2      Analysis of subject domains
   To formally include semantics-related tasks in separate class, the general notion of
class complexity should be considered. In the theory of algorithms complexity class is
a set of computational tasks, approximately similar in terms of computing complexity.
Otherwise, complexity class is a predicate set (function, having a word at the entry
and coming back with a result 0 or 1), which is used for computing approximately
similar number of resources [2].
   There is a category of “the most complicated” for each category of tasks. It means
that any task from the class goes down to such one, and the task belongs to the class.

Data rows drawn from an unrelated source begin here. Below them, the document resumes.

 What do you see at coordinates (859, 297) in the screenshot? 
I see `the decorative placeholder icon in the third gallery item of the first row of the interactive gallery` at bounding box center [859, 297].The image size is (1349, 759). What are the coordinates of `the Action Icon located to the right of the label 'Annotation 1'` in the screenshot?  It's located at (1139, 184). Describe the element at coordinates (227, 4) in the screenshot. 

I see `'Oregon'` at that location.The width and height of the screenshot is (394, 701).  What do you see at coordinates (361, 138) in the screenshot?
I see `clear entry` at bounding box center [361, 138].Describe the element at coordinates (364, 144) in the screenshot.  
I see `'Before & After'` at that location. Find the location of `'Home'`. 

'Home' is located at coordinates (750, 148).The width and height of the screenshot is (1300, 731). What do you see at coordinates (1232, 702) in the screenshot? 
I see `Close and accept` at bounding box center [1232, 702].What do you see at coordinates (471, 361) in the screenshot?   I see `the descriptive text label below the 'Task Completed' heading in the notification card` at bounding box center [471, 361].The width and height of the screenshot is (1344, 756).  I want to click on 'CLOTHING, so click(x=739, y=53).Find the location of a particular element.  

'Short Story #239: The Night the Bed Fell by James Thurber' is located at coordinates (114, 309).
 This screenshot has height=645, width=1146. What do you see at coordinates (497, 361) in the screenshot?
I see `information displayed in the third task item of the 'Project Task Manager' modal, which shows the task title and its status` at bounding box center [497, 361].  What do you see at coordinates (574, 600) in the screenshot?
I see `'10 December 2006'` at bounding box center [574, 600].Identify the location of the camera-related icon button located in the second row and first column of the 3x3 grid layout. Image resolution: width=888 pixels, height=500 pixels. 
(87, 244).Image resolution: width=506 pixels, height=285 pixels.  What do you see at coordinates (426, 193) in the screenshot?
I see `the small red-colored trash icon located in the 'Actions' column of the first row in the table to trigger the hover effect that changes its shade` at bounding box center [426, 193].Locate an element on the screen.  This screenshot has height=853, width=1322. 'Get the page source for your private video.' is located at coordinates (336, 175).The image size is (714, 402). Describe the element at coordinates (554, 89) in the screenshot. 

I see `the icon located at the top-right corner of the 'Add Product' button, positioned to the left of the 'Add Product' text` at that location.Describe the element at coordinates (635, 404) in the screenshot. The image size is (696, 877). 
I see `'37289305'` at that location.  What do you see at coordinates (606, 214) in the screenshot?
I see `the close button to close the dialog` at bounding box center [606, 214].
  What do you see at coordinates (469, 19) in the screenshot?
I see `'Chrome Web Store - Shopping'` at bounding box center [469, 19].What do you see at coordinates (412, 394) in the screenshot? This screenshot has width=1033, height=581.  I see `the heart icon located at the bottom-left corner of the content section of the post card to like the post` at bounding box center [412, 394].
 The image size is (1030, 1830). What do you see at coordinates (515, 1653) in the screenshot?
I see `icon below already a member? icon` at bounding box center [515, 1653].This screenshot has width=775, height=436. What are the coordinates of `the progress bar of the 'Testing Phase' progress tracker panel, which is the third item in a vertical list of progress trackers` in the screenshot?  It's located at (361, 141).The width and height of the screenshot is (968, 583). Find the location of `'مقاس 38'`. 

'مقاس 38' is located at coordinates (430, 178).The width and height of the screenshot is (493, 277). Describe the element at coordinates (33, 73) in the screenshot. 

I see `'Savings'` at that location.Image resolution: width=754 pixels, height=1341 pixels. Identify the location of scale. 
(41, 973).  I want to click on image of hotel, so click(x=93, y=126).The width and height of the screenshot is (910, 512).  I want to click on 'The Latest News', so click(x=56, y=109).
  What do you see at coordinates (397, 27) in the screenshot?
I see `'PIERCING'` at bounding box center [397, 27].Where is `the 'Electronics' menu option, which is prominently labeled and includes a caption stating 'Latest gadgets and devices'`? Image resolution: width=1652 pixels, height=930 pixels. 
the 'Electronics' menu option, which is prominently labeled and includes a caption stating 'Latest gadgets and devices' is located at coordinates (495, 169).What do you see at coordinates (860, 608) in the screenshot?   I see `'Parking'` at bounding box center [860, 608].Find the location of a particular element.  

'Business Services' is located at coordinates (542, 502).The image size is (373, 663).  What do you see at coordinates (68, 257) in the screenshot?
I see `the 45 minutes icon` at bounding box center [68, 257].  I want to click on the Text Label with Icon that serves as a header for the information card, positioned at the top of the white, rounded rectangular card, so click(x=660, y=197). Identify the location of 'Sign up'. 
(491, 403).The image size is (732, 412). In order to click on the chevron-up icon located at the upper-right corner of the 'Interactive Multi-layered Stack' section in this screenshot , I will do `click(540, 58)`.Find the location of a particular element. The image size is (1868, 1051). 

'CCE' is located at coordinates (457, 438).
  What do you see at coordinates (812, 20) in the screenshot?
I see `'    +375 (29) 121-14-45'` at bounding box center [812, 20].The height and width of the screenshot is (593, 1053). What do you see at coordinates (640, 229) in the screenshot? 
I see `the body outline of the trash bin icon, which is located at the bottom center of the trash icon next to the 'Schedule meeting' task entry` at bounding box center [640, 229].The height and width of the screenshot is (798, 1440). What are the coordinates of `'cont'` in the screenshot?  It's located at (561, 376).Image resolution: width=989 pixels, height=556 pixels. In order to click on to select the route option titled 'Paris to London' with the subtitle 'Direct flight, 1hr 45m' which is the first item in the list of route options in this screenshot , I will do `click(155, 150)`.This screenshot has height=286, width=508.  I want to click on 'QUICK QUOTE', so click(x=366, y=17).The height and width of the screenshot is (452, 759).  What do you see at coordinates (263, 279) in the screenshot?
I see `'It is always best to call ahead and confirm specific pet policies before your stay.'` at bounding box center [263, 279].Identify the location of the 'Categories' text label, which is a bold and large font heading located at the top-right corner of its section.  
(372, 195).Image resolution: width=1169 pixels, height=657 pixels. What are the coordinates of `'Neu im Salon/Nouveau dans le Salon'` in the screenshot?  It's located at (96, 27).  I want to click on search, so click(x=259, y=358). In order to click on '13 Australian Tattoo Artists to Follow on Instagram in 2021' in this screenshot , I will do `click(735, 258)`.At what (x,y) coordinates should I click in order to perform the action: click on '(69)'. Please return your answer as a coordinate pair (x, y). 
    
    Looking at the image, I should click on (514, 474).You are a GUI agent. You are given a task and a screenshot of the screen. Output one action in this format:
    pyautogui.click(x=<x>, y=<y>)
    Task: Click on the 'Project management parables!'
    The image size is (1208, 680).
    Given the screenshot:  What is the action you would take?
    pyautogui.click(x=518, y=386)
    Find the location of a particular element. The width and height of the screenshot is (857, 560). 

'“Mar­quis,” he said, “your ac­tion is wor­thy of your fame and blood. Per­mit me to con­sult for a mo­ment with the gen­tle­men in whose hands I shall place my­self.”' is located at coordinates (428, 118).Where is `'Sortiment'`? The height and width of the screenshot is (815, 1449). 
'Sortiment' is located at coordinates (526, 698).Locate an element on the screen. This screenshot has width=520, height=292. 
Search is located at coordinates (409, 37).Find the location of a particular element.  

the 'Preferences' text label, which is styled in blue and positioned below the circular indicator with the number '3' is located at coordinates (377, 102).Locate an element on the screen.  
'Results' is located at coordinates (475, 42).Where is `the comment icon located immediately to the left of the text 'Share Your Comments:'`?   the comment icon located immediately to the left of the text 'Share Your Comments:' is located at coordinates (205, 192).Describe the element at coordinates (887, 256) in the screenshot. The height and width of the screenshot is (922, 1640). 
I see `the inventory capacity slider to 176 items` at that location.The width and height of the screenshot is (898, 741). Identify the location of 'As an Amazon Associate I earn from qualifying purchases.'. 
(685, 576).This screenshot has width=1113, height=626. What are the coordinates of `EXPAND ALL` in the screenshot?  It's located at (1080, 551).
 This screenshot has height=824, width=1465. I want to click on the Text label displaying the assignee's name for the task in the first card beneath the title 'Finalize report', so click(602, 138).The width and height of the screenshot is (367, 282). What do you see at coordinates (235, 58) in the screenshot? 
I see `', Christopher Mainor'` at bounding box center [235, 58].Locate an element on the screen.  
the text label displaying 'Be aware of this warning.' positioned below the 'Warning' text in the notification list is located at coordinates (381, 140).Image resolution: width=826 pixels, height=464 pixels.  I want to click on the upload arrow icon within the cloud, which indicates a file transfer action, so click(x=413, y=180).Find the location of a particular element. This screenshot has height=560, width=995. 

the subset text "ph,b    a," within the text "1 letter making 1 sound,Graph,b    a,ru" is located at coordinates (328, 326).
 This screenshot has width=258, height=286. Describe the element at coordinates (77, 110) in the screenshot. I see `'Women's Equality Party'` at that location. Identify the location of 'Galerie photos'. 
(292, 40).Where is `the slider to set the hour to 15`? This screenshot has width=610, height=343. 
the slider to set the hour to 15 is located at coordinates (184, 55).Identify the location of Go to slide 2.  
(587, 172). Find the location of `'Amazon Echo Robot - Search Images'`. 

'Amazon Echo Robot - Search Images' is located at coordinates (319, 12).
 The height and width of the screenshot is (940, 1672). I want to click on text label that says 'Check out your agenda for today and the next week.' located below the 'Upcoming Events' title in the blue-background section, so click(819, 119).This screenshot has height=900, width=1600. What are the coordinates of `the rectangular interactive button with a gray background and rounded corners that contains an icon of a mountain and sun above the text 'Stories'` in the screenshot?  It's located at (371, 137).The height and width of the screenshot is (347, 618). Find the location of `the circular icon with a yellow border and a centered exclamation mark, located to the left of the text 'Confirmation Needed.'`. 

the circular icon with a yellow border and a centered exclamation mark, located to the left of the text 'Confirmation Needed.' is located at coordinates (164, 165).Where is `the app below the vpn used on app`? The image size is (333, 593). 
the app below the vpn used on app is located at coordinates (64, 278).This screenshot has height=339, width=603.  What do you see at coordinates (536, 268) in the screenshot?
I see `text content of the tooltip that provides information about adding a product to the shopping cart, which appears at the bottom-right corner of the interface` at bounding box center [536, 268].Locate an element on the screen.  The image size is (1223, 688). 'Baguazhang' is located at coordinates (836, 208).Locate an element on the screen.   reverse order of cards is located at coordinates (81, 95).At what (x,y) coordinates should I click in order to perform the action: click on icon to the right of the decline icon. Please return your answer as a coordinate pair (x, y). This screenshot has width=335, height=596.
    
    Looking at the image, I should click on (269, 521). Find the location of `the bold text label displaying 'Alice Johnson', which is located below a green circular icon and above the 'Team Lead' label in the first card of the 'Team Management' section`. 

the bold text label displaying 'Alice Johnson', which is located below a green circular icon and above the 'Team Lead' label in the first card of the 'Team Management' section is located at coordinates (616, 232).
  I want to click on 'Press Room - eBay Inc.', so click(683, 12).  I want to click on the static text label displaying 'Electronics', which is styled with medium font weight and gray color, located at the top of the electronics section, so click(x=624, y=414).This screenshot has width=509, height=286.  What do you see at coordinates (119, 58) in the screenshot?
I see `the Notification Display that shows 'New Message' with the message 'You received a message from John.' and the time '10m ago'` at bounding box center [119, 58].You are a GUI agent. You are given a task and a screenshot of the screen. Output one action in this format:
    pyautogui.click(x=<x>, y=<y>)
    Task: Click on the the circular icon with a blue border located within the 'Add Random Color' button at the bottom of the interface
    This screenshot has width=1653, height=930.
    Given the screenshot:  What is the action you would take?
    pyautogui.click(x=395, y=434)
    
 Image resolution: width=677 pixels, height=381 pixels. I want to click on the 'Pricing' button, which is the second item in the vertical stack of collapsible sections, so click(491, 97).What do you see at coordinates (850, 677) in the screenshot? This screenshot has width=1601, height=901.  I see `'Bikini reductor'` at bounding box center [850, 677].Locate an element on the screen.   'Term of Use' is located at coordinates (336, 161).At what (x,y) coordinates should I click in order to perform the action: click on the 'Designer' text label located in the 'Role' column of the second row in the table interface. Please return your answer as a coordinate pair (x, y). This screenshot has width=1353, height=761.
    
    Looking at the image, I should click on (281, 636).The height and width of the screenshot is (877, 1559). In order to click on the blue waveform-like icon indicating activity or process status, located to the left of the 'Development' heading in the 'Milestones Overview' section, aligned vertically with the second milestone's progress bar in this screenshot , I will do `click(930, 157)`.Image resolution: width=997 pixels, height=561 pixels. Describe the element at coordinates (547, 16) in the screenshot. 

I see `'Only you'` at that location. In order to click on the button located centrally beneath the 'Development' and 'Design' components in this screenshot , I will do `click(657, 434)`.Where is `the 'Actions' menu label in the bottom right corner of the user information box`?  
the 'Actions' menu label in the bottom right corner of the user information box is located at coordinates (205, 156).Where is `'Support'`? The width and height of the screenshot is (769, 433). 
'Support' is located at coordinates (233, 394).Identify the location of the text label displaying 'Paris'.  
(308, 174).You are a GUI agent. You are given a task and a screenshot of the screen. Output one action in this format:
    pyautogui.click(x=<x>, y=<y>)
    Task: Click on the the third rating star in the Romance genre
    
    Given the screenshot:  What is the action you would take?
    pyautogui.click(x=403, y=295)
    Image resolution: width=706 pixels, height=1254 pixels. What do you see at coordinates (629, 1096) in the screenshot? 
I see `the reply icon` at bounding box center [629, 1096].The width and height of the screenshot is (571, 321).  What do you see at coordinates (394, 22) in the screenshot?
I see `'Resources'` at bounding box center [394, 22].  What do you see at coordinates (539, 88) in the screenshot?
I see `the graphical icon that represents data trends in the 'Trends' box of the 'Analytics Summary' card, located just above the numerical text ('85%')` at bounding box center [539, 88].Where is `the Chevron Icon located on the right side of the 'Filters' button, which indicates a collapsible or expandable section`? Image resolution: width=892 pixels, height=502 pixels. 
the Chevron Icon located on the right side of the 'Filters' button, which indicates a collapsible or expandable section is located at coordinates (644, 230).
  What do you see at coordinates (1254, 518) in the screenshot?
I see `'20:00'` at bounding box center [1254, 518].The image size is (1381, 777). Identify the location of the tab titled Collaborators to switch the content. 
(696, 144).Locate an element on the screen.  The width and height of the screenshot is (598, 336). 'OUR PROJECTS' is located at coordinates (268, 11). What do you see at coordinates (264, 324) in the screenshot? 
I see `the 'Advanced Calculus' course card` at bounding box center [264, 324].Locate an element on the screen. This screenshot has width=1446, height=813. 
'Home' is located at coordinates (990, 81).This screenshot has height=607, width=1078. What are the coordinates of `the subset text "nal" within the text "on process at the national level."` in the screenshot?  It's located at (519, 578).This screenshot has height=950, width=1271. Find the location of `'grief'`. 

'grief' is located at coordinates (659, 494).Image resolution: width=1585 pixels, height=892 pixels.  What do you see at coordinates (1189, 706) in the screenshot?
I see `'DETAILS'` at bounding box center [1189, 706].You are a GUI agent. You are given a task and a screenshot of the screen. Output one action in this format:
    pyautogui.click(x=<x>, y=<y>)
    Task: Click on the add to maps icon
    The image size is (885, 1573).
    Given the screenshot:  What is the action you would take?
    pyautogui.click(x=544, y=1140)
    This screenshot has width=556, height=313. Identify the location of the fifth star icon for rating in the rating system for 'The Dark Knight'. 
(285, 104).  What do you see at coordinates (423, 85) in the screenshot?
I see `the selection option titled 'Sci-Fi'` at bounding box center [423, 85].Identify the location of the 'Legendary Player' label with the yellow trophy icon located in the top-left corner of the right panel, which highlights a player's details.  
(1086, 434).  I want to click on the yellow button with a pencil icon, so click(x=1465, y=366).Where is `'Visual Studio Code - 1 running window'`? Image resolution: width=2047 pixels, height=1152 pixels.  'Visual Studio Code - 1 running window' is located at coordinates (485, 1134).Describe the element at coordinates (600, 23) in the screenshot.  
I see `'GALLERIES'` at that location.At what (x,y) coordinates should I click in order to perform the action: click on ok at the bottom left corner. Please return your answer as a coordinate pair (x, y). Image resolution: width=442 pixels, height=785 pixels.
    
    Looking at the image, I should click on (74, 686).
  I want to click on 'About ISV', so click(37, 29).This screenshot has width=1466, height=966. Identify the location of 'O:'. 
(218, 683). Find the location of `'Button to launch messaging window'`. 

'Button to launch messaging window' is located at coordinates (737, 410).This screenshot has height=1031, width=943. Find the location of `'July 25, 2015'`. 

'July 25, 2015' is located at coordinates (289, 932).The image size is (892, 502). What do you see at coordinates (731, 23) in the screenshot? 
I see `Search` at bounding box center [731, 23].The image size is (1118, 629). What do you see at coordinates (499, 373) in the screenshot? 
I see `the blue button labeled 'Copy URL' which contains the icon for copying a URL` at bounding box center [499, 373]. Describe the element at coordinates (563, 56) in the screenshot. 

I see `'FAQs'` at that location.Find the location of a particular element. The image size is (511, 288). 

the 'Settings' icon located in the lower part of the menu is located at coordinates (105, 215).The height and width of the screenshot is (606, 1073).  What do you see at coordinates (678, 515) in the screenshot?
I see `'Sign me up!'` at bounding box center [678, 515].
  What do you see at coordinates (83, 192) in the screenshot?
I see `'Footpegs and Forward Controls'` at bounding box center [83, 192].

Such tasks are called complete for the class. NP-complete tasks are the most common.
   Usually complexity class is determined by predicate sets with certain properties.
Common determination of the class is as follows: complexity class X is called
predicate set P(x), computed by Turing machines, using resource computation O(f(n)),
wherein n is the length of word x.
   In most cases computation time is selected for the resource (number of tact in
Turing machine) or operation area. Languages, which are identified by predicates
from any class (i.e. sets of words, for which predicate turns 1), are also called those
that belong to the same class.
   Class P (Engl. Polynomial) is a set of tasks, providing relatively quick algorithms
of solutions. Class P is included in broader classes of algorithms complexity.
   Examples of P class are integral addition, division, matrix multiplication,
determination of graph connectivity, ranging of sets from n numbers.
   Non-deterministic polynomial task is a set of recognition problems, where
solutions can be promptly checked at Turing machine, providing certain additional
data solutions certificates. Equivalently NP class can be identified as a class, which
contains tasks, admitting polynomial time of solution at non-deterministic Turing
machine. There are examples of tasks, which are currently either classified or not
classified as P, but belonging to NP:
   − Tasks with Boolean formulae – find out with the Boolean formula, if there is a
set of input variable, which turns 1. Certificate is such a set.
   − Tasks on complete subgraphs – according to graph data, find out, whether it
contains complete subgraphs of specified size. Certificate is a number of
vertex,making complete subgraph.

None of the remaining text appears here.